最后,这类方法通常需要制备至少400bp的扩增产物,以保证酶切片段有足够的长度,从而在能凝胶上显示。但是这么长的片段无疑会增加扩增产物包含某种在样本或细胞系中处于杂合状态的多态性位点。扩增产物上任何位置的内源杂合SNP位点或突变型都会被T7E1核酸酶识别,从而导致未被编辑细胞也被酶切,出现假阳性信号。这对于肿瘤细胞系以及突变频率极高,位点未知且动态变化的样本来说是尤为严重的问题。总之,基因编辑效率的定量评估依然是一个瓶颈问题,一定程度上影响了基因编辑技术的应用。
图2. 微滴式数字PCR工作流程
为了解决基因编辑实验中突变定量检测问题,Bio-Rad推出了基于微滴式数字 PCR(ddPCR)的检测方法,为基因编辑效率评估提供了新的方法和思路。被称为第三代PCR技术的ddPCR是一种全新的核酸分子定量检测技术,它通过微滴化过程,将核酸模板随机分装进20000个油包水微滴中,每个微滴都是一个独立的PCR反应器。PCR扩增后只有含有靶标序列的微滴呈阳性,不含靶标序列的微滴呈阴性。通过阳性微滴的比例和泊松分布概率函数,即可得到样本的拷贝数浓度(图2)。与定量PCR相比,其结果的精确度、准确性和灵敏度更佳;定量的结果不再依赖于标准曲线,直接给出靶序列的起始拷贝数浓度,实现真正意义上的绝对定量。

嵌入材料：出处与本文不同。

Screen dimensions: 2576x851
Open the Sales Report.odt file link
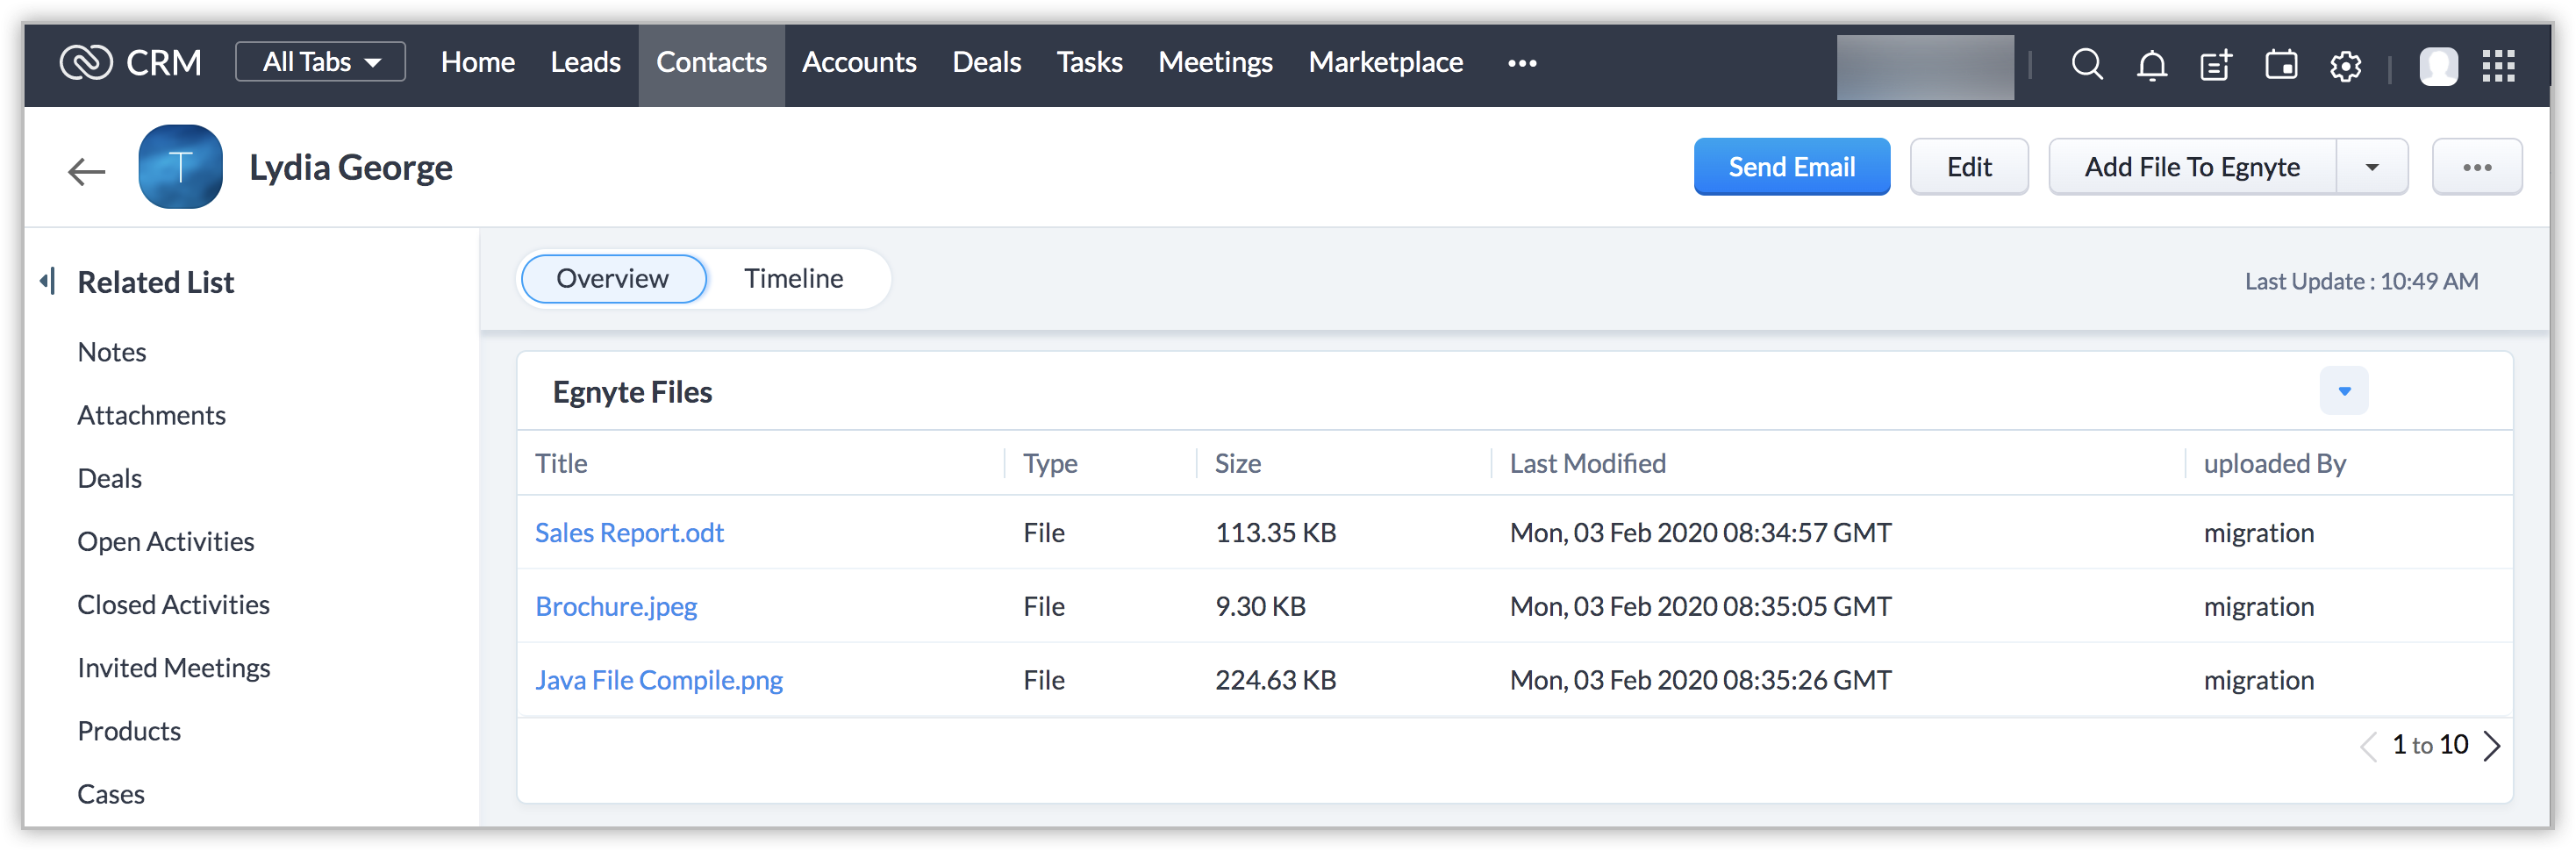(629, 533)
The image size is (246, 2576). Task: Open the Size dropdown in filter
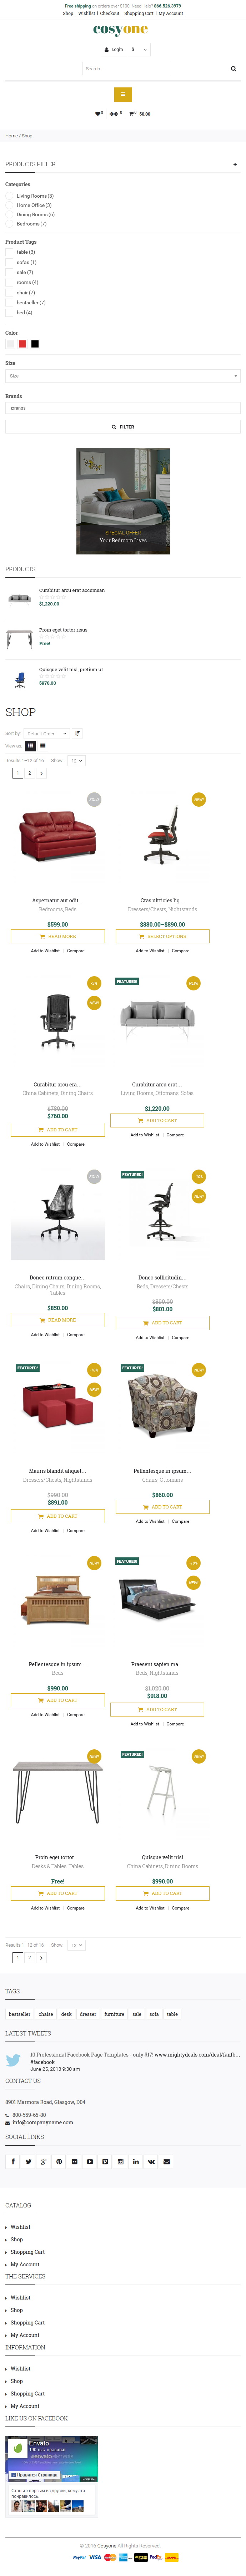tap(123, 376)
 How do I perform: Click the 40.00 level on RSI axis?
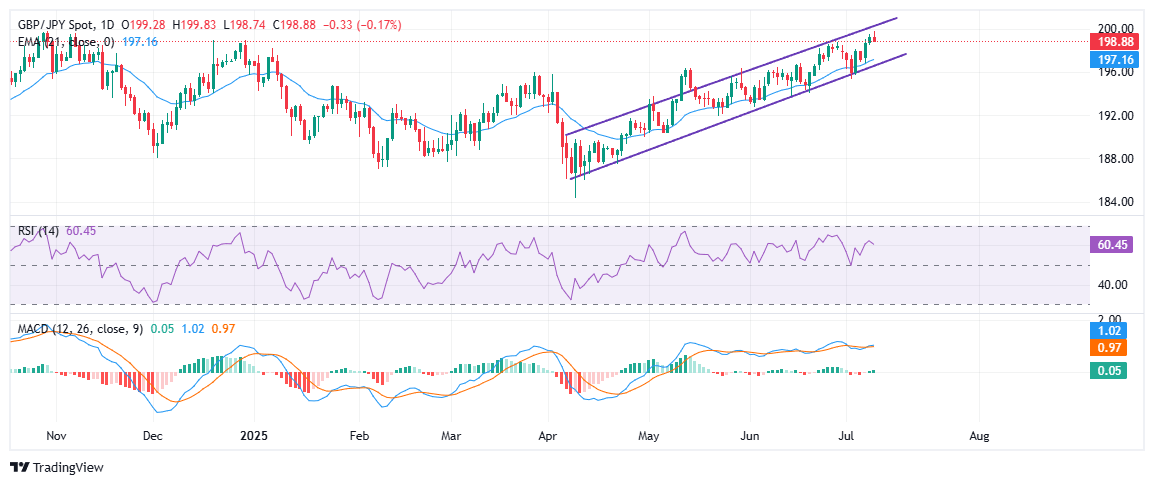[1109, 285]
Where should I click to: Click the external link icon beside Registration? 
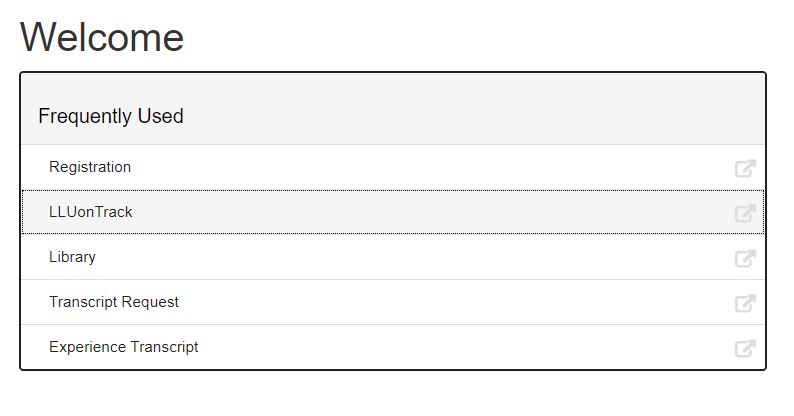[745, 168]
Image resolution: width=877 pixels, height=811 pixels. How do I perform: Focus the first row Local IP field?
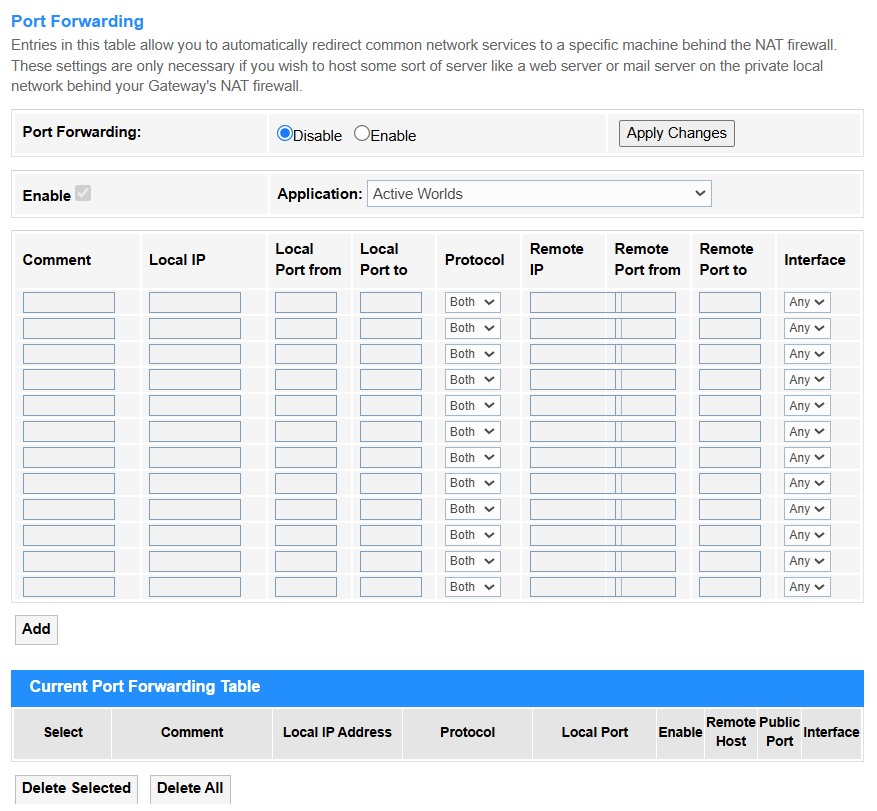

2016年2月的Nature Protocol杂志(IF9.646)报道了德国科学家基于ddPCR建立的基因编辑效率评价新方法(gene-editing frequency digital PCRPCRPCR, GEF-dPCR)。该方法使用了伯乐公司(Bio-Rad)称为“Drop-off”的策略,以双重dtudPCR扩增方式,可同时检测样本中的野生型区域和编辑区域,解决了NHEJ诱导的InDel快速检测的难题。GEF-dPCR体系建立后,研究人员在1天内即可完成对基因编辑样本的编辑率评估(图2)。相比常规的错配核酸酶切法,ddPCR更为准确、灵敏度也更加灵活,可用于任何指定的靶标。因此可以用作定量比较不同基因编辑平台、方法和方案的手段。

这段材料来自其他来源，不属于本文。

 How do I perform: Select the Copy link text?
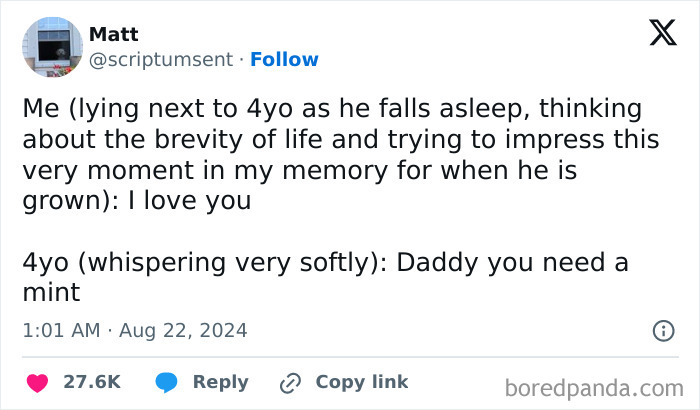[x=362, y=382]
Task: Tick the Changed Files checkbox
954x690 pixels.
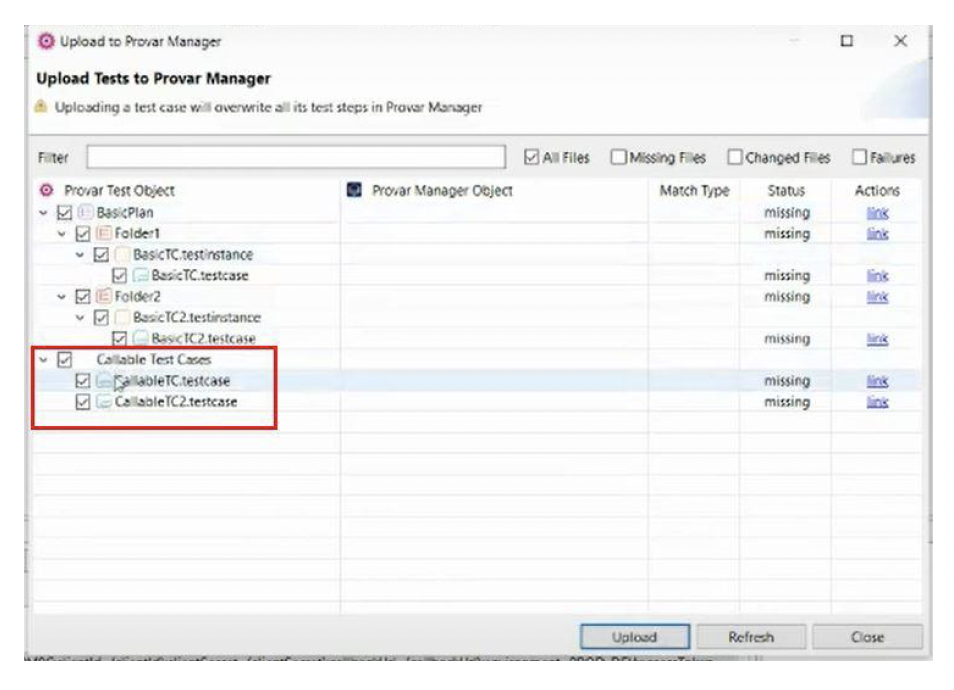Action: (735, 158)
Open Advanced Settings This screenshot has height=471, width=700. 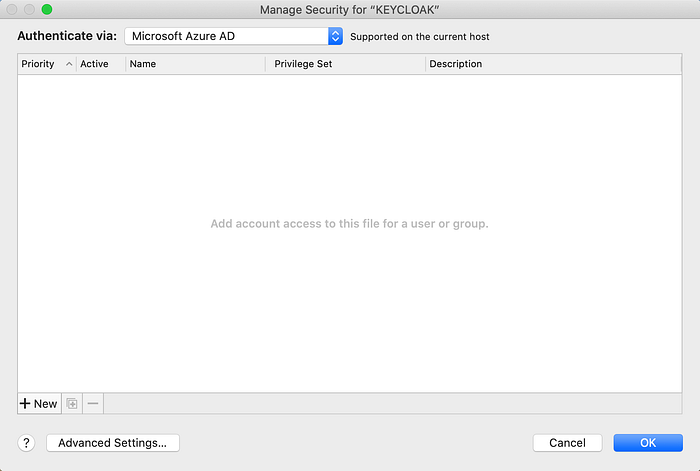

Drop-off策略的思路是(图3):针对靶标基因设计两条不同的水解探针,以不同的荧光素标记(FAM和HEX);其中一条探针结合在扩增片段内的非基因编辑靶区域,作为“reference”探针,另外一条结合NHEJ编辑区域,作为“NHEJ/Drop-off”探针。在ddPCR扩增时,未能编辑的野生型模板由于reference探针和NHEJ/Drop-off探针同时水解,同时产生FAM和HEX双色荧光,在ddPCR 2-D视图中,显示为FAM和HEX双阳性的微滴(含有野生型序列);成功编辑的序列,由于靶标区域发生InDel,NHEJ/Drop-off探针无法结合,只有reference探针水解,产生FAM荧光,在ddPCR 2-D视图中显示为FAM阳性的微滴(含有编辑后序列)。

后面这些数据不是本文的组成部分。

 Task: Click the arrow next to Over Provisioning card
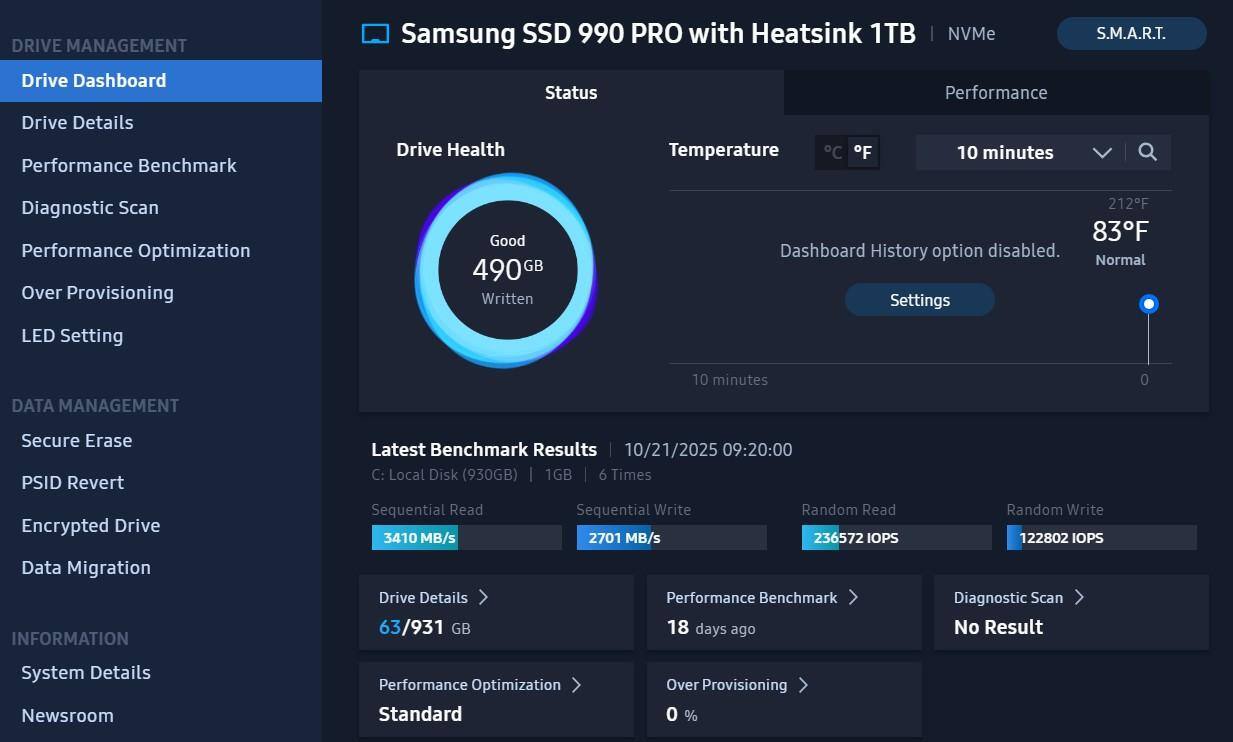(803, 684)
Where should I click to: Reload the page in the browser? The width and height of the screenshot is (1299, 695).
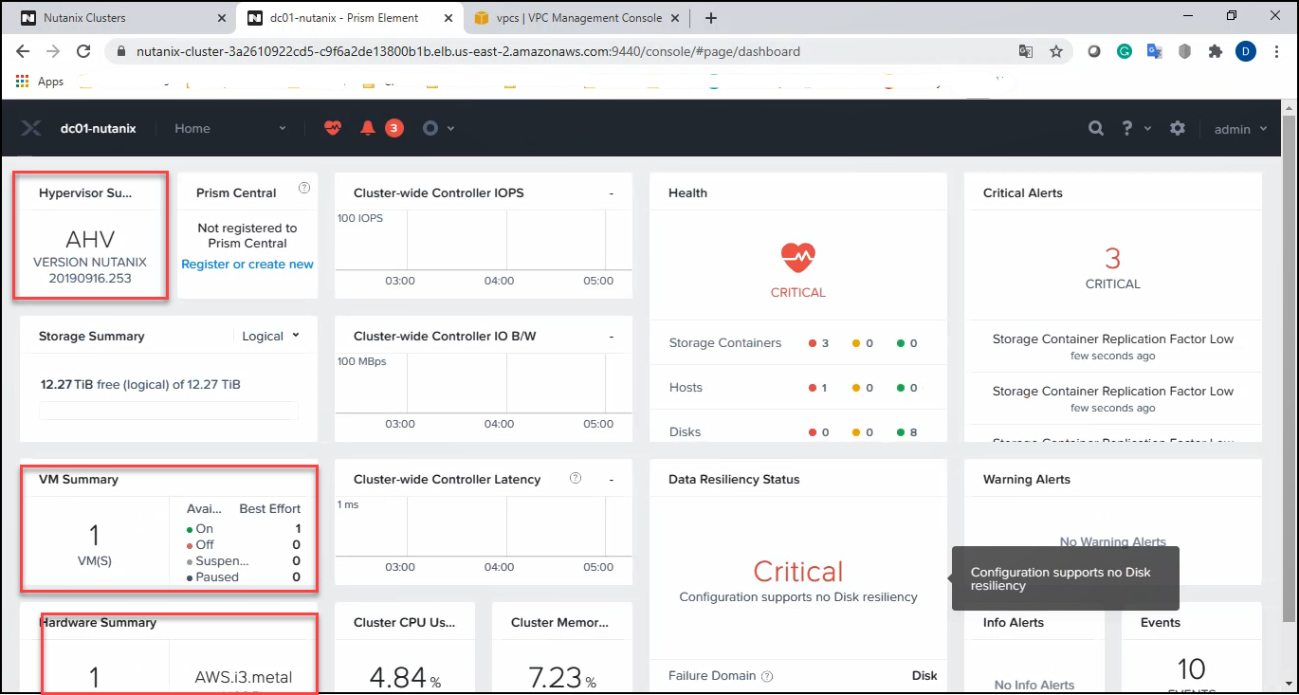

QX200TM ddPCR不仅具有更高的灵敏度,能绝对定量的特点,还易于调整方案以适用于任何需编辑靶基因,可分别或同时检测NHEJ和HDR诱导突变;同时ddPCR方法简便易行,通量大,检测速度快,体系建立后1天内即可完成大量样本的编辑效率评估,还可用于编辑细胞的快速富集培养,因此QX200 ddPCR很有希望成为基因编辑效率评估的首选方法,推动基因编辑技术应用的发展。
图3. Drop-off探针设计和检测原理
推荐文献
1. Lander N, et al. (2015) CRISPR/Cas9-induced disruption of paraflagellar rod protein 1 and 2 genes in Trypanosoma cruzi reveals their role in flagellar attachment. mBio 6(4):e01012-15.
2. Sedlak, et al. (2106) Digital detection of endonuclease mediated gene disruption in the HIV provirus Sci Rep. Feb 2;6:20064.
3. Mock, et al. (2016) Digital PCR to assess gene-editing frequencies (GEF-dPCR) mediated by designer nucleases. Nat Protoc. Mar;11(3):598-615.
4. Mock et al. (2015) mRNA transfection of a novel TAL effector nuclease (TALEN) facilitates efficient knockout of HIV co-receptor CCR5. Nucleic Acids Res. May 11.
Miyaoka et al. (2014) Isolation of single-base genome edited human iPS cells without antibiotic selection. Nat Methods. Mar;11(3):291-3.